Keep the population of hostile countries uneasy at all times, destabilise a bit here and there, help them argue about stupid identity politics instead of focusing on things that actually matter.

When people become complacent about Russians poking around here and there, breaking in and not doing anything etc - then when they actually need to act, the defence will be lukewarm.

badpun13 days ago

Poland is frequently listed by Putin and his crew as one of Russia’s greatest enemies.

weezing13 days ago

Nihil novi. It's like that for centuries. They are still salty about losing Moscow.

IncreasePosts14 days ago

The most obvious answer is Russia(or one of their allies like China or Iran) did it because Poland is supporting Ukraine in the war (directly, and also indirectly by letting stuff from other countries be staged and move through Poland).

kstenerud13 days ago

That would be the most obvious answer, but Russia wants to keep Poland off-balance over the next 2 decades so that they won't intervene as Russia captures its neighbors. You'll see a lot more sabotage in France if Europe agrees to a new nuclear defense pact.

wtcactus13 days ago

Will this be the time that EU grows a spine and comes together to oppose Russia?

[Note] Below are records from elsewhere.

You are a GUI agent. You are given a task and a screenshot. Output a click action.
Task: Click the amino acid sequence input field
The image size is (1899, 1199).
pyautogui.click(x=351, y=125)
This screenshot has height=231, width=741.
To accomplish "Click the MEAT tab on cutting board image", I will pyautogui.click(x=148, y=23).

Naaa, better continue to have Germany and France continue to destroy the Union by looking only at their self interests while they pretend to talk tough on Trump and sabotage any real internal changes so that they can keep their crumbs.

Just this week, France’s meddling halted a deal that was 30 years in the making: Mercosul while their president, in all his virtue signaling went on Davos to pretend to have the moral upper hand on the USA.

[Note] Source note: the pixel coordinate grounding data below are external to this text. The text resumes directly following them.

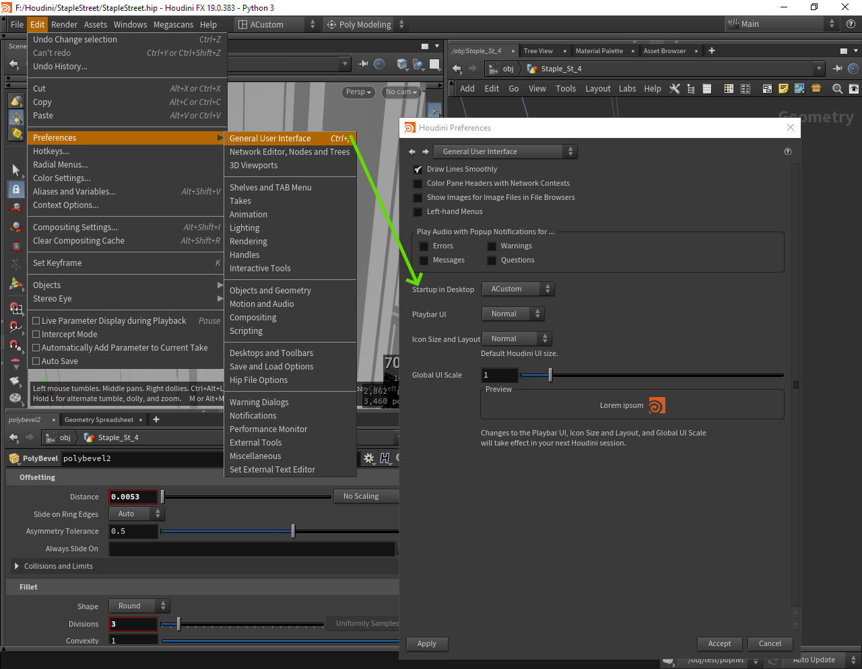Screen dimensions: 862x669
Task: Open the parameter pane gear menu icon
Action: click(x=369, y=458)
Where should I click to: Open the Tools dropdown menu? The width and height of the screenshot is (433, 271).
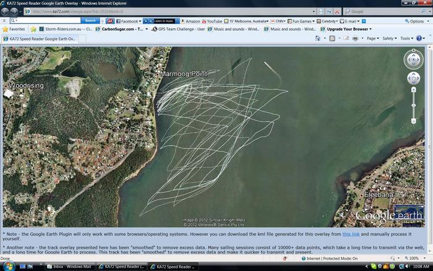click(x=406, y=38)
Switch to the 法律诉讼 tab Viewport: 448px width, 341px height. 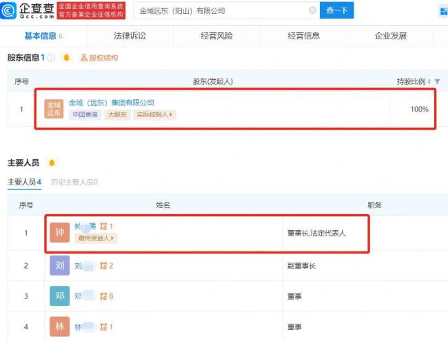click(x=130, y=36)
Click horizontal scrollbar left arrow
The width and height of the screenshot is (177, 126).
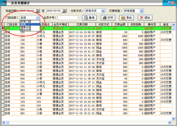coord(4,122)
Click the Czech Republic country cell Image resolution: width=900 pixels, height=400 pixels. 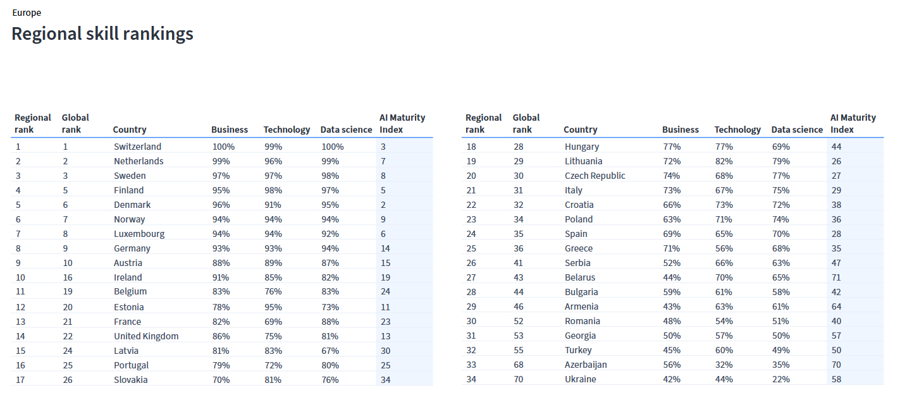coord(595,176)
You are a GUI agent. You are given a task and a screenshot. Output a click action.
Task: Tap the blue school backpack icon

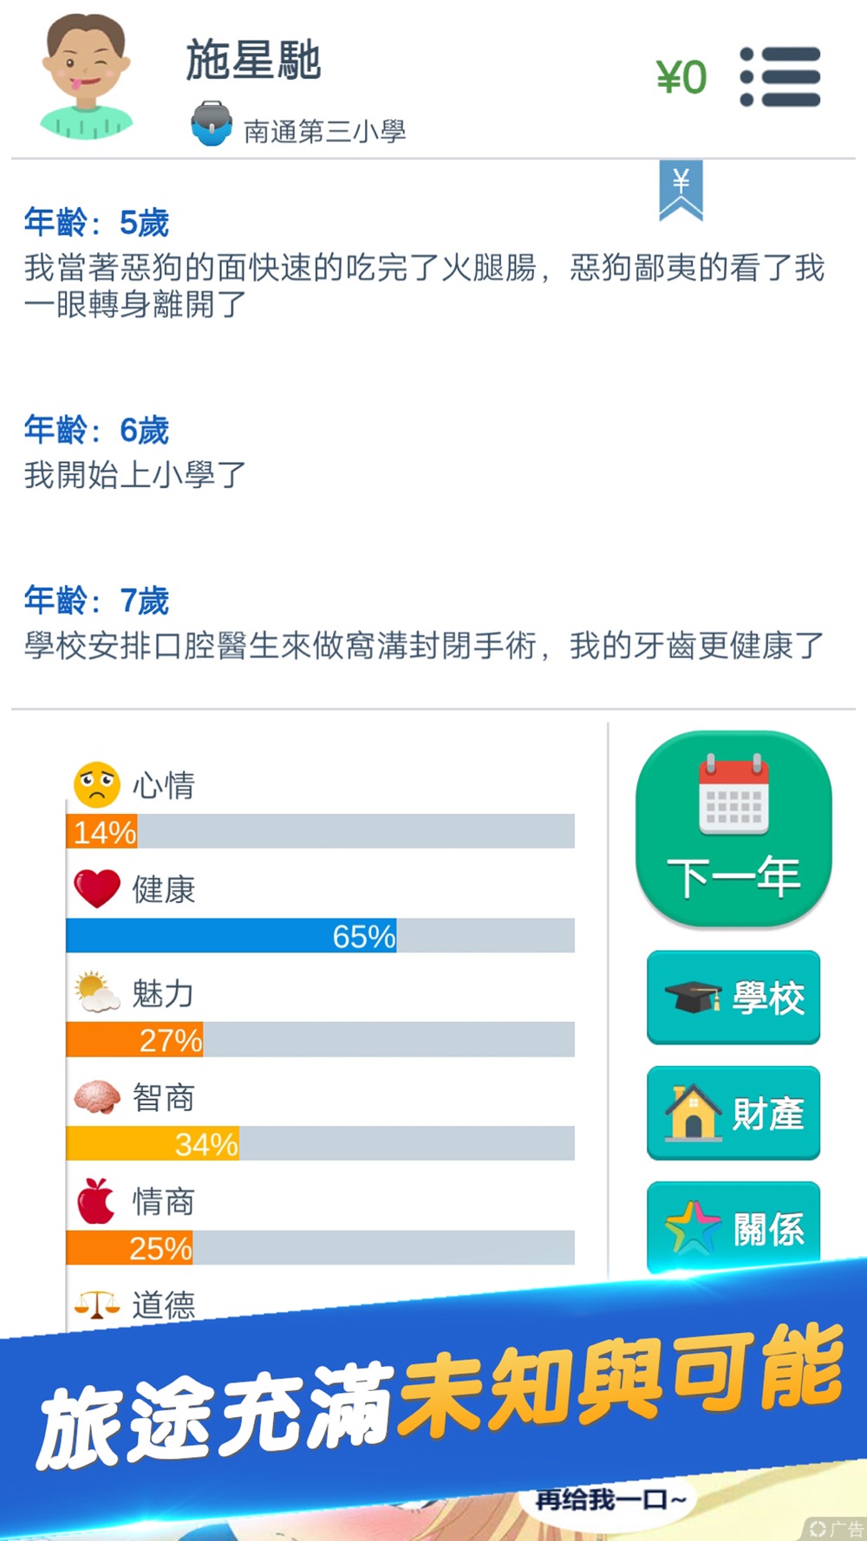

We’re a union of hypocrites. And France and Germany are the worst of them.

rasz13 days ago

>France’s meddling halted a deal that was 30 years in the making: Mercosul

Mercosur would actually be Polish complaint to the EU Court of Justice (CJEU)

https://www.visahq.com/news/2026-01-22/pl/polish-meps-spearh...

weezing13 days ago

Poland as usual doing God's work.

v_iter13 days ago

Yes, but how could that be solved? To solve this issue you'd have to significantly reduce the sovereignty of the EU member states, which some, especially Poland will oppose fiercely. But on the other had, without some coherent cooperation and responses, Europe will be chewed up country at a time by Russia, and maybe in the future by China.

hkt13 days ago

https://eur-lex.europa.eu/EN/legal-content/glossary/mutual-d...

Any actual EU members are in principle protected by this, even if they aren't NATO members. Whether or not EU countries being in NATO diminishes their ability to act without US consent is debatable and I lean towards saying NATO's joint command essentially sets article 42 cooperation up to fail.

That's the difference between Ukraine and the other countries on Putin's list though: Ukraine wasn't in the EU or NATO, and for all intents and purposes had no allies.

v_iter13 days ago

Things like that don't protect countries. If a real threat arises, if there is no unified force, under the command of one central organ, they won't cooperate, it will always be inferior to the force that does have a single unified command center, like Russia for example or China. NATO or the EU cannot command, say Poland or Germany where to put their forces and what to do with them, but Russia and China can do that with their own. Although their military potential is on par (I mean NATO and Russia) My point is, although on paper NATO is great, it's still fragmented, and to some extent relies on who is in power politically, for example the tomorrow's president of an X country can say "Oh, we will leave NATO yata yata"

hardlianotion13 days ago

Which EU? The EU that continues to buy rebadged Russian oil and gas, the EU that sold them entire fleets of shadow tankers? Or the one that likes to pretend that states bordering Russia have suddenly acquired the exact same demand for expensive cars that Russia used to exhibit?

tartoran13 days ago

Hybrid war on Europe.

NedF13 days ago

[dead]

johanneskanybal14 days ago

With all the other crazy world-destroying us bullshit, is this also you? 50% you, 50% russia. It's an new gameshow, is it Russian or us?